The Scottie Scheffler Ted Scott interaction produced an immediate scoreboard cost: the water ball resulted in a double bogey on the 16th. It came late in a round that had started promisingly — Scheffler was -2 on the front nine before bogeys at 10 and 14 — and it left him with a hole that offered little room for error in day one at the Memorial.

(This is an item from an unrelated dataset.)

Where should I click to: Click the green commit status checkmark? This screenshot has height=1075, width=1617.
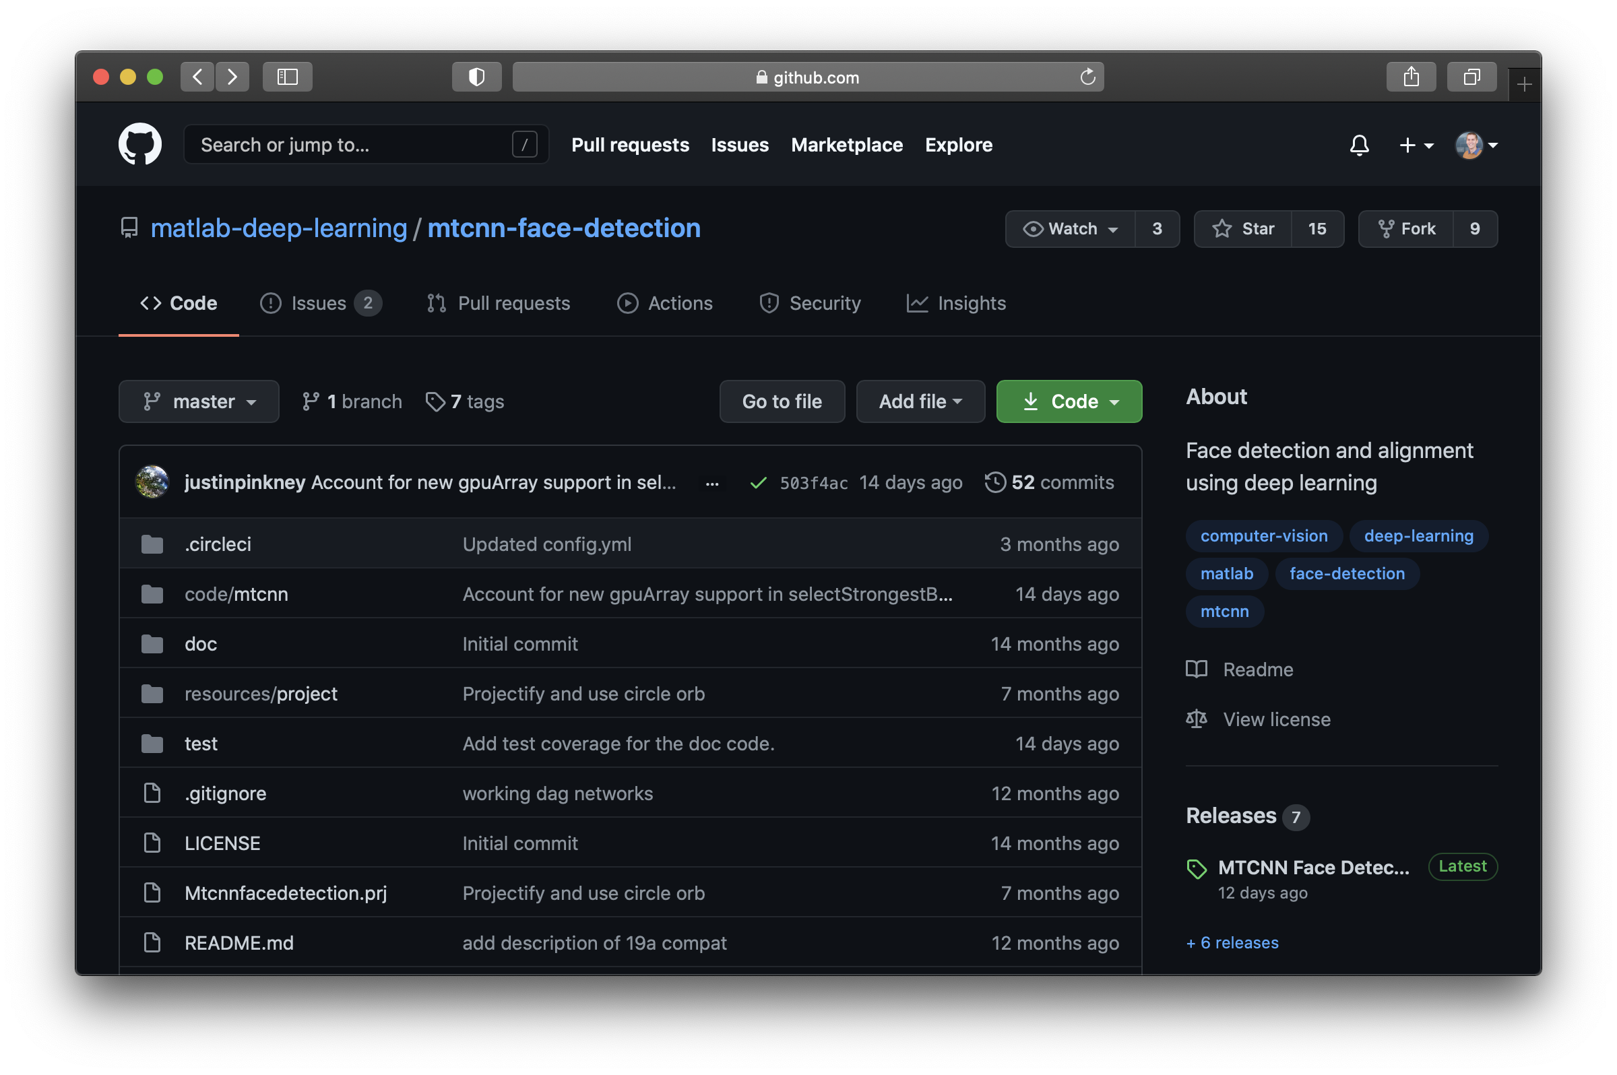pos(758,483)
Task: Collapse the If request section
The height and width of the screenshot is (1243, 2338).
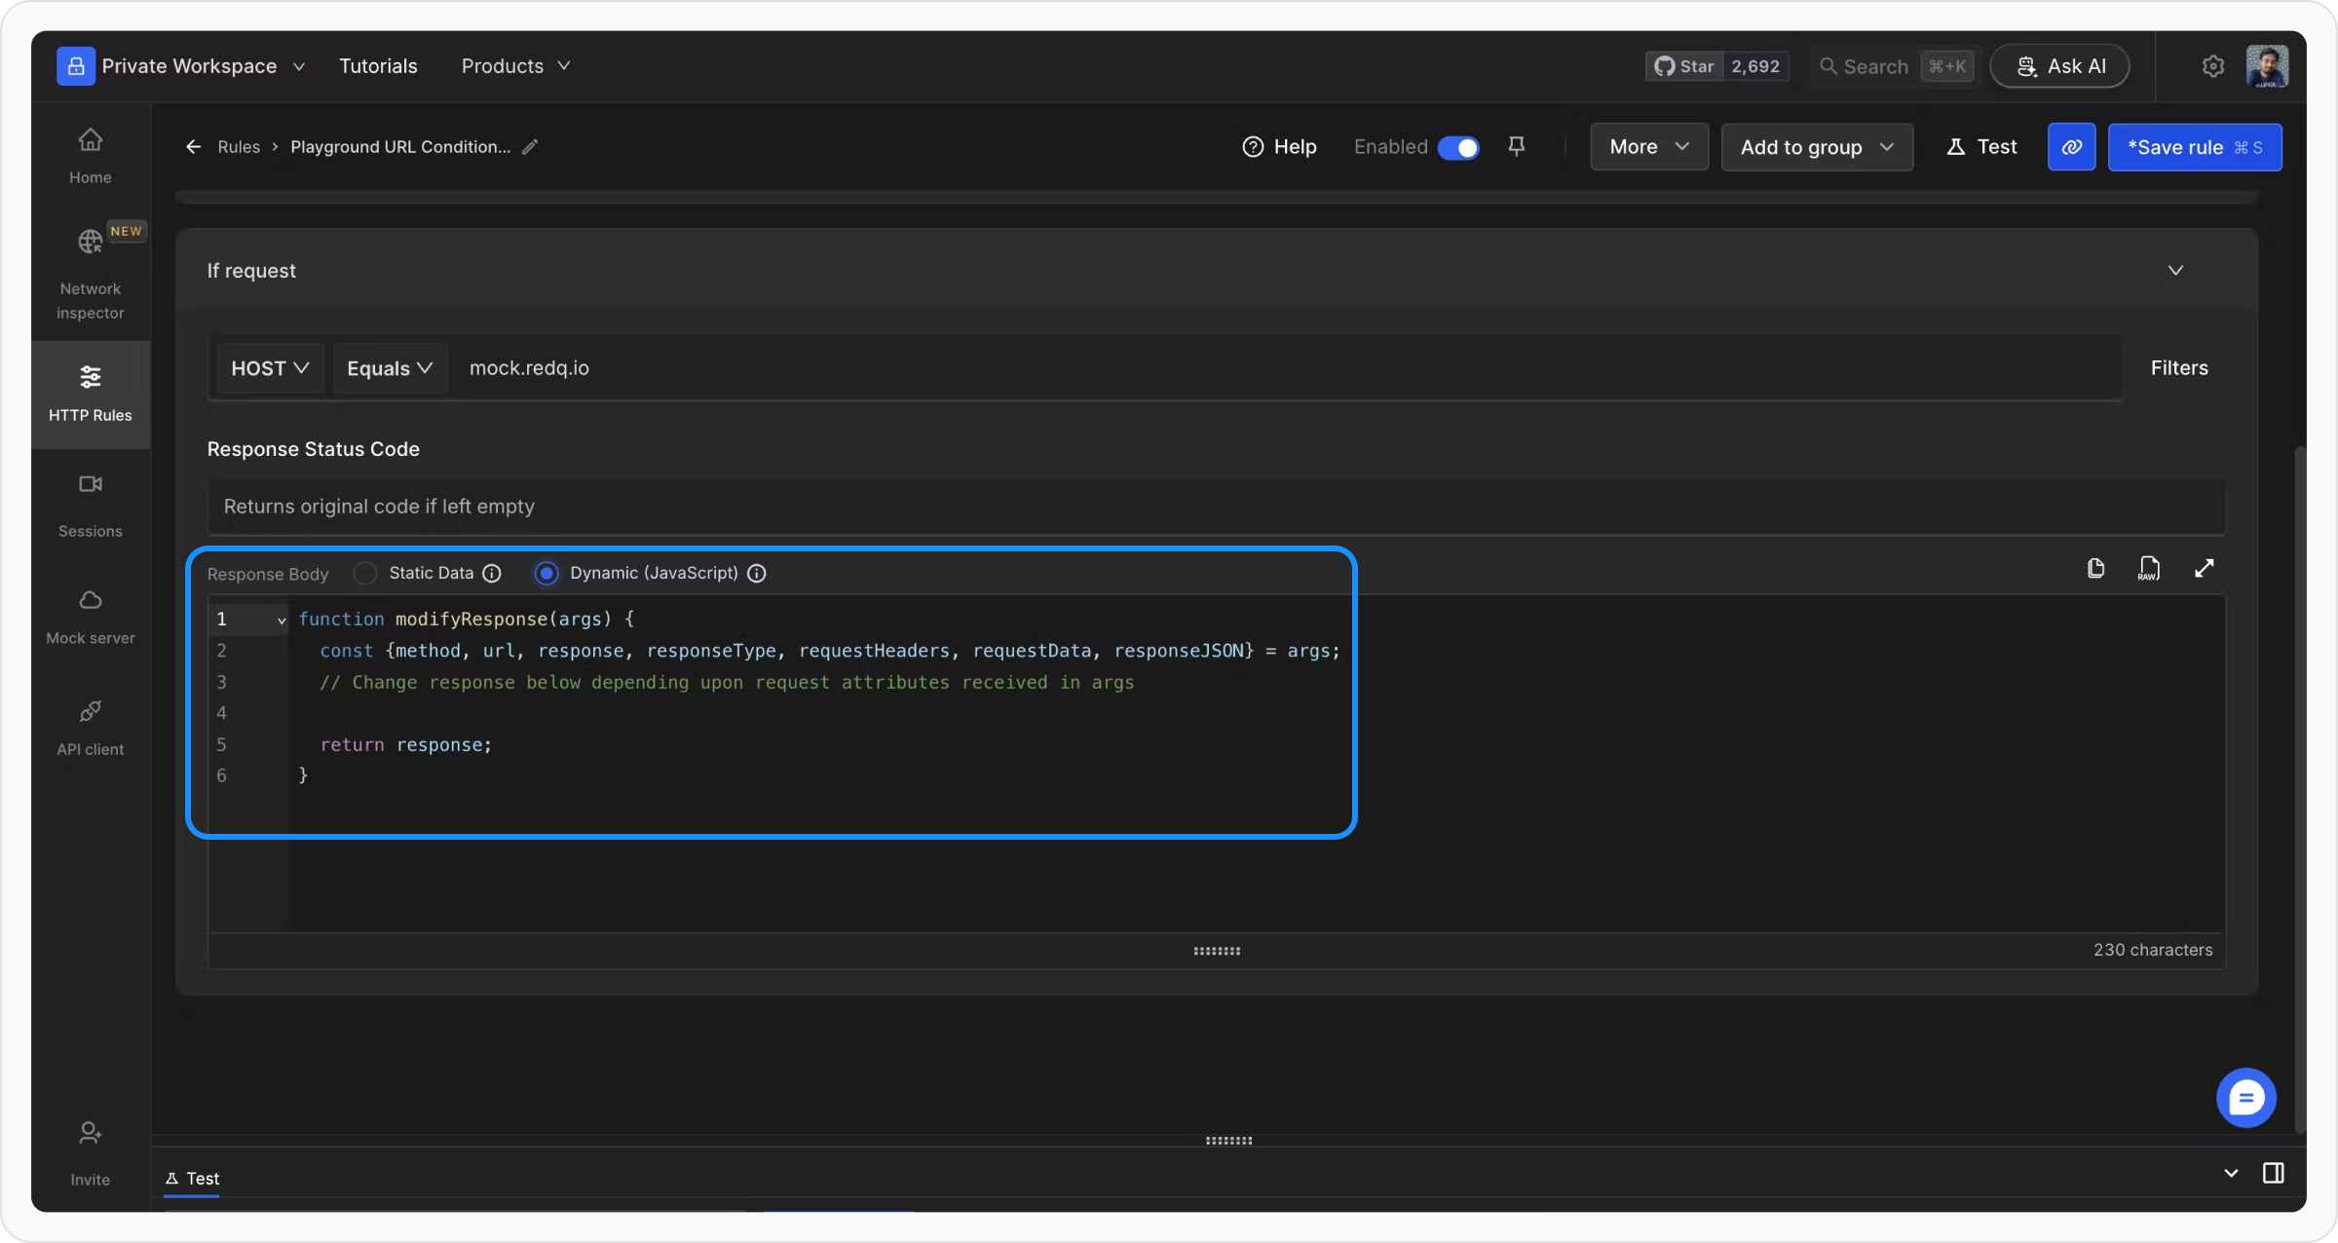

Scheffler's outburst landed with force because of what he has been: the world No. 1, a player who won the Memorial in both 2024 and 2025 and who piled up major and marquee trophies across 2024 and 2025. He opened 2026 with a win at The American Express in Palm Springs and followed with a string of top‑five finishes and narrow misses, including a T3 at the WM Phoenix Open, T4 at the AT&T Pebble Beach Pro‑Am and a solo second at The Masters after weekend rounds of 65 and 68.
On the tee and in the immediate exchange, Scheffler made clear where he placed the blame: on the wind read. "I absolutely flush a seven iron, and we get the wind wrong, and I'm in the water," he told his caddie. He added, "I don't think you understand how frustrating that is," and later: "I don't understand. I really don't. I mean, it was 5 yards short of the green. Flush 7‑iron...I've hit good shots and dropping from hazards because we got the wind wrong." Those words were spoken in the raw, audible minutes after the splash.
After the round, Scheffler offered reporters the same line of explanation, trailing off as he searched for a clean accounting: "That's just another really good iron shot, and the wind switched from down off the right to pretty significantly i" — a broken-off sentence that captured the frustration he had shown on the hole.
The friction is elemental: elite golfers misread wind; they also rely on caddies for the information that turns a good swing into a good score. For a player described as the best in the world, a public, pointed dispute over a wind call is unusual. Scheffler framed the error as a failure of the read rather than his execution — he insisted the shot was "flush" and only short — and that framing is what made the exchange feel like more than a typical on‑course complaint.
All the facts end with the double bogey and Scheffler's remarks to microphones. The available record does not show whether Scheffler and Ted Scott discussed or resolved the exchange privately after they left the 16th or at the conclusion of the round. That unresolved question — whether the pair patched the moment behind closed doors or whether it lingers as a crack in a high‑profile partnership — is the next development that will determine whether June 4 becomes an anomaly in Scheffler's season or the start of a deeper story.